Monday, May 12, 2014

Big Dreams Need Funding

Bali was great. I was thankful I went. It was an experience that I learned a lot from. I also was able to learn how to take care of my needs after jet-lag. Upon returning home - everything was "go, Go, GO!"

It didn't help that I didn't sleep when I came home. I went out every night. I went to sleep at 4 in the morning. Woke up early to get to work. Everyone was in post-spring break mode. I was ready for summer vacation - BRING ON THE NEXT ADVENTURE!

Eventually I cracked... exhaustion got the best of me. I did too much and I did everything. I accomplished everything I needed to do at work. I successfully set-up a student art show with the amazing help of some of the greatest people I know. I have one more coming up this week. I don't know how I would do it if I were the lonely, only art teacher at a school. I am thankful for all my peers at each and every single school that I work at.

It was a Sunday morning that I lay in bed sobbing because the sun outside was so beautiful and I didn't have the energy to get myself out of bed. All I wanted was for someone to pick me up wrapped up in my blankets and just throw me in the front yard. I just wanted to sleep in the sunlight under some protective shade. Eventually, after cancelling all my plans and taking a sick day, I ended up exactly where I needed to be - surrounded by good friends lounging in thier back yard.

More and more days of work in between. Trying to stay on top of everything and still not resting. I finally grounded myself. I tried to stay still and center myself. Find a balance... Reality hit me hard when Sneaky cat got sick. The cat will be fine - I hope. It was the bills that knocked me out. Six days of hospitalization at the vet. I was fine spending the money on the cat until I put it into perspective. That money could have flown me across the world twice or paid three months of my rent while I was away. IT HURT. I was angry but such is life. I definitely learned a lot. I am currently learning how to be more appreciative and thankful to everyone who is offering help or sentiments. I don't know how to ask for help and it is difficult for me to accept it but I am learning.

I need to have a plan in place just in case the worst thing possible. I have no idea how this summer will end up. I won't have a job. I have some savings but I really want to pay off my loans and I want to pay off these vet bills. I don't like being in debt. I think I know exactly what I want for my birthday - I want to be free. Financially free. I am sure that some solution will arise during my journey this summer. I am preparing myself to experience life fully and welcome the vibrations of the universe - even the tremors that shake me off my feet.

**Data:**
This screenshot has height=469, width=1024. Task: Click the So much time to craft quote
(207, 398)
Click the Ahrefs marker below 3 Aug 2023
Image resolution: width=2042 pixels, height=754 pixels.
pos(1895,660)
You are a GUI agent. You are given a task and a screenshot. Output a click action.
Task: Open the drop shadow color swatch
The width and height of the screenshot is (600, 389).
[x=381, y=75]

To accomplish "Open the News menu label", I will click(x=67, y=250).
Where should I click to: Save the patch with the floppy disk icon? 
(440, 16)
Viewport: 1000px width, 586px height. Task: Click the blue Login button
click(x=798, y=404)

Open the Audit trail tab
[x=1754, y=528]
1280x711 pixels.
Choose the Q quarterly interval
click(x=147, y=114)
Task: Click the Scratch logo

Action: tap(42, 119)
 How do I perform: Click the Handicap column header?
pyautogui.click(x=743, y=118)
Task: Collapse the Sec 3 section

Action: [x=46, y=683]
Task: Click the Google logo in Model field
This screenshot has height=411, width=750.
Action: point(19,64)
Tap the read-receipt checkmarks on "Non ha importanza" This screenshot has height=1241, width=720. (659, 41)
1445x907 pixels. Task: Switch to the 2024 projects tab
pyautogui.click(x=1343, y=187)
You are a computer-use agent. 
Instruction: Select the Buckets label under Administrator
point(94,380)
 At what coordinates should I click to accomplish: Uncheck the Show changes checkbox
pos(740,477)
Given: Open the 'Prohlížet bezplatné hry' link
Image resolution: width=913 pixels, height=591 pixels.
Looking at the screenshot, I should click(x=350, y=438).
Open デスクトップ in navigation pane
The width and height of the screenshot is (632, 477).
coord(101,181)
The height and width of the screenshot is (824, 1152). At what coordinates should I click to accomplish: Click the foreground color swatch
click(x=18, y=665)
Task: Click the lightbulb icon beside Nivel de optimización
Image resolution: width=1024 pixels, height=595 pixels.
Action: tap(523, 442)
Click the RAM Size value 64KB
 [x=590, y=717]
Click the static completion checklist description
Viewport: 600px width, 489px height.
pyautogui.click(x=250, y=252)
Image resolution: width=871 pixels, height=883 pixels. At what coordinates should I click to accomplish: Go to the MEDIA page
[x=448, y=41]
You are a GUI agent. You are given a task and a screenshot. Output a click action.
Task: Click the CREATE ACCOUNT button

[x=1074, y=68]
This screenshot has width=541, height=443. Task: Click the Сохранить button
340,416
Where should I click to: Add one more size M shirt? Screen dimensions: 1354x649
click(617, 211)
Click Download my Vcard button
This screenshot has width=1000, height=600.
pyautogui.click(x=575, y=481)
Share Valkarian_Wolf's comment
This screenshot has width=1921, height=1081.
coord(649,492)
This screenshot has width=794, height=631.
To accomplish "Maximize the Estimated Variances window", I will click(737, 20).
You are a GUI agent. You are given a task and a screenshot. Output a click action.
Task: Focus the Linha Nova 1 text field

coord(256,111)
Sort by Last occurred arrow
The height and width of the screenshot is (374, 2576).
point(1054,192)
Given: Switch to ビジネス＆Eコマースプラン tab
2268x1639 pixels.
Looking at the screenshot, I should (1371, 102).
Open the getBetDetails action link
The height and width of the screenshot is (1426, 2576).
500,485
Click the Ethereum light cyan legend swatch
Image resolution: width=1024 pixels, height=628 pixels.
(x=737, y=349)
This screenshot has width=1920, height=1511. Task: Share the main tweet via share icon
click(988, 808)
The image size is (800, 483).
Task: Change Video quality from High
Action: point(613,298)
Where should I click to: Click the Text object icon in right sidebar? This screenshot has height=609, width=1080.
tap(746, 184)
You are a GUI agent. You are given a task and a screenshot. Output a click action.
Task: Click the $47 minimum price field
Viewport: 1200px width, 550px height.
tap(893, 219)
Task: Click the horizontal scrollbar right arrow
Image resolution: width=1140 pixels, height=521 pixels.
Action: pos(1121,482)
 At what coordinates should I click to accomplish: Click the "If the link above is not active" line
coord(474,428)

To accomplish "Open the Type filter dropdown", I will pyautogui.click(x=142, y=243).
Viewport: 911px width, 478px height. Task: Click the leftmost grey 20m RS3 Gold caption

**What the task requires:** Copy the blog post from "Monday, May 12, 2014" to "THE NEXT ADVENTURE!", with "Bali" swapped out for "Japan".

**Written reply:**
Monday, May 12, 2014

Big Dreams Need Funding

Japan was great. I was thankful I went. It was an experience that I learned a lot from. I also was able to learn how to take care of my needs after jet-lag. Upon returning home - everything was "go, Go, GO!"

It didn't help that I didn't sleep when I came home. I went out every night. I went to sleep at 4 in the morning. Woke up early to get to work. Everyone was in post-spring break mode. I was ready for summer vacation - BRING ON THE NEXT ADVENTURE!